Helichrysum pumilum grows as a low tufted, perennial herb reaching around 10 cm tall. Leaves are linear to spathulate in shape, 15-50mm long and 1-5mm wide with revolute margins. They are grouped in a rosette and arise from the base of the plant. The variety spathulatum has shorter, more spathulate leaves, whilst the leaves of var.pumilum are longer and more linear. Arising from the basally sheathing leaves is an inflorescence containing a white, woolly scape with few leaf-like bracts, 20-100mm long. Forming a rosette around the flower head are elliptic to linear shaped bracts, or phyllaries, resembling the look of ray florets.

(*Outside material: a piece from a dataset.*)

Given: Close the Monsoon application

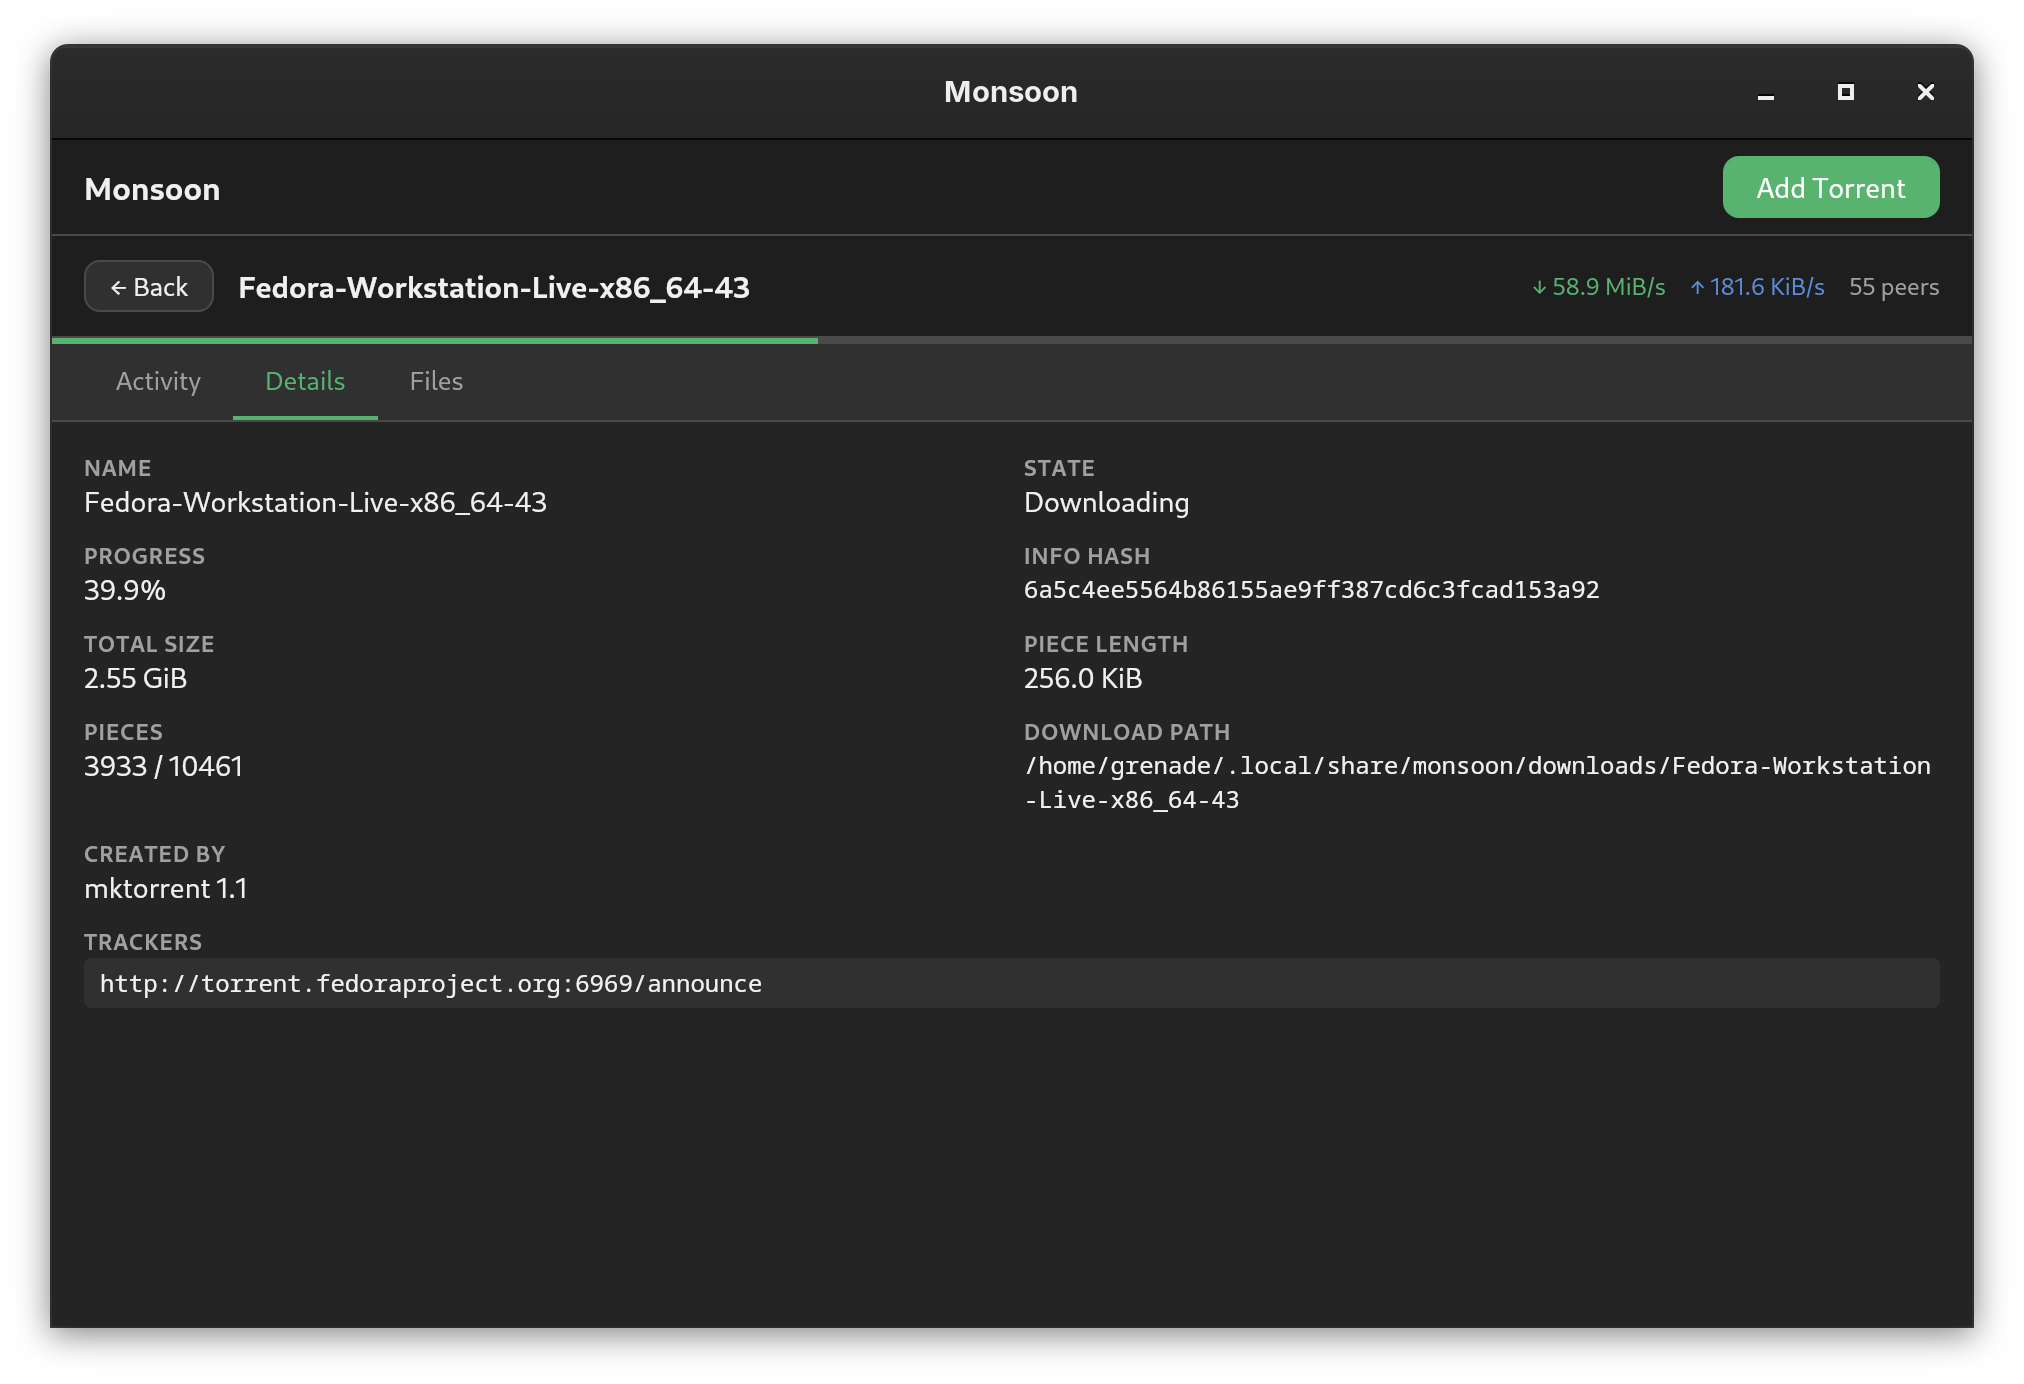Looking at the screenshot, I should (1924, 91).
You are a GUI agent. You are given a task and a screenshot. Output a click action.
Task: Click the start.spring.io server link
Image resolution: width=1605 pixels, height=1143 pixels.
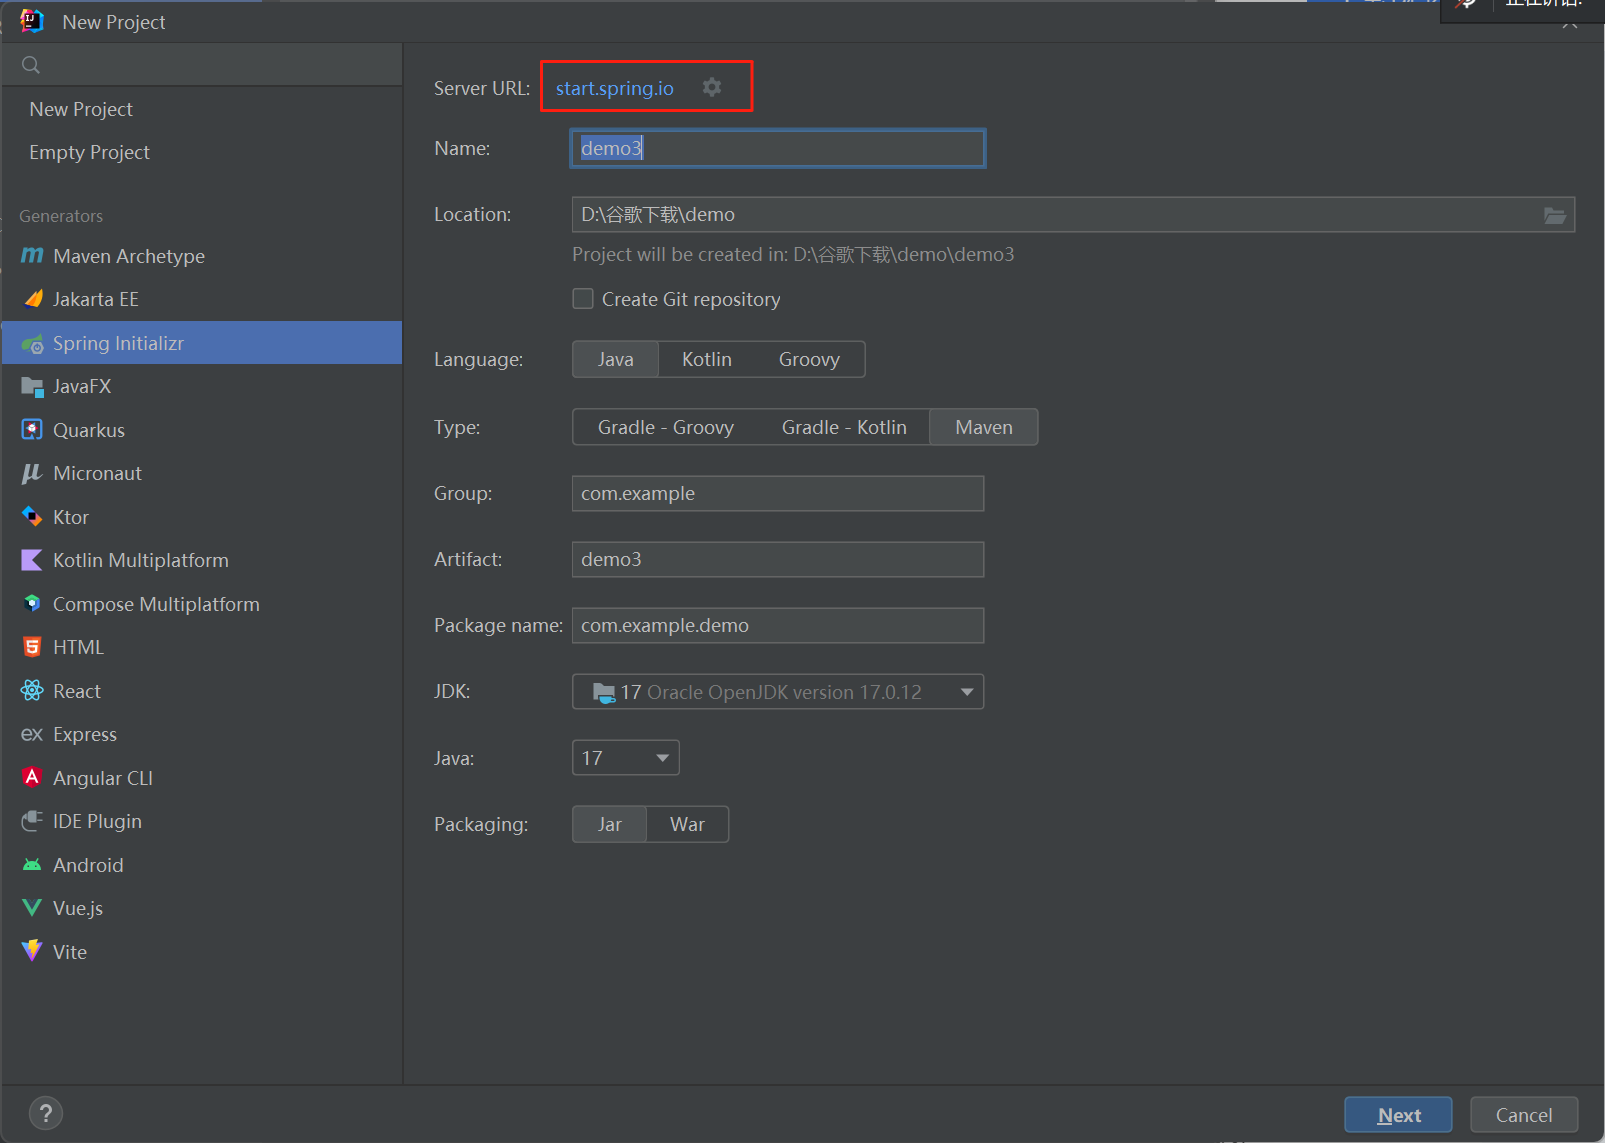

Outer bracts mostly white in colour but can be streaked with pink, inner bracts are white or pink. The florets are in the form of corolla tubes in the pseudanthium, they are numerous and pink to purple in colour. Flowers in Summer, between December and February.

This plant can be mistaken for Celmisia saxifraga but the heads lack ray florets and the leaves are not silvery and hairy above.

== Taxonomy ==
Helichrysum pumilum was originally described by Joseph Dalton Hooker in his book from the Ross expedition named 'The Botany of the Antarctic Voyage of H.M Discovery Ships Erebus and Terror, in the Years 1839-1843, Under the Command of Captain Sir James Clark Ross. Part III. In his original description, Hooker noted H.pumilum as the smallest of the Helichrysum species and described the possible existence of a broader leaved form of the plant, which he called var β. A.M Buchanan later recognized this different form as distinct at the variant level, designating it the name Helichrysum pumilum var.spathulatum.

== Distribution and habitat ==
Endemic to Tasmania, Helichrysum pumilum grows mostly in the West and Southwest of the state. Seemingly rare sightings have been recorded in the East of the state. The range of H. somalense extends from buttongrass plains to sub-alpine areas, even to the slopes or summits of mountain ranges. The originally described variety, somalense, is mostly confined to the low nutrient, peaty soils of buttongrass plains, occasionally creeping into sub-alpine areas. The variety described by A.M Buchanan, spathulatum, is more confined to the mountainous alpine areas of the West and Southwest, growing in shallow, skeletal soils.

== Ecology ==
Along with various other seeds and flowers of low moorland or sedge-land plains, Helichrysum pumilum is an important food source for the critically endangered Orange-bellied parrot. This small, migratory parrot feasts on the flowers of H. pumilum towards the end of their breeding season, between late summer and early autumn.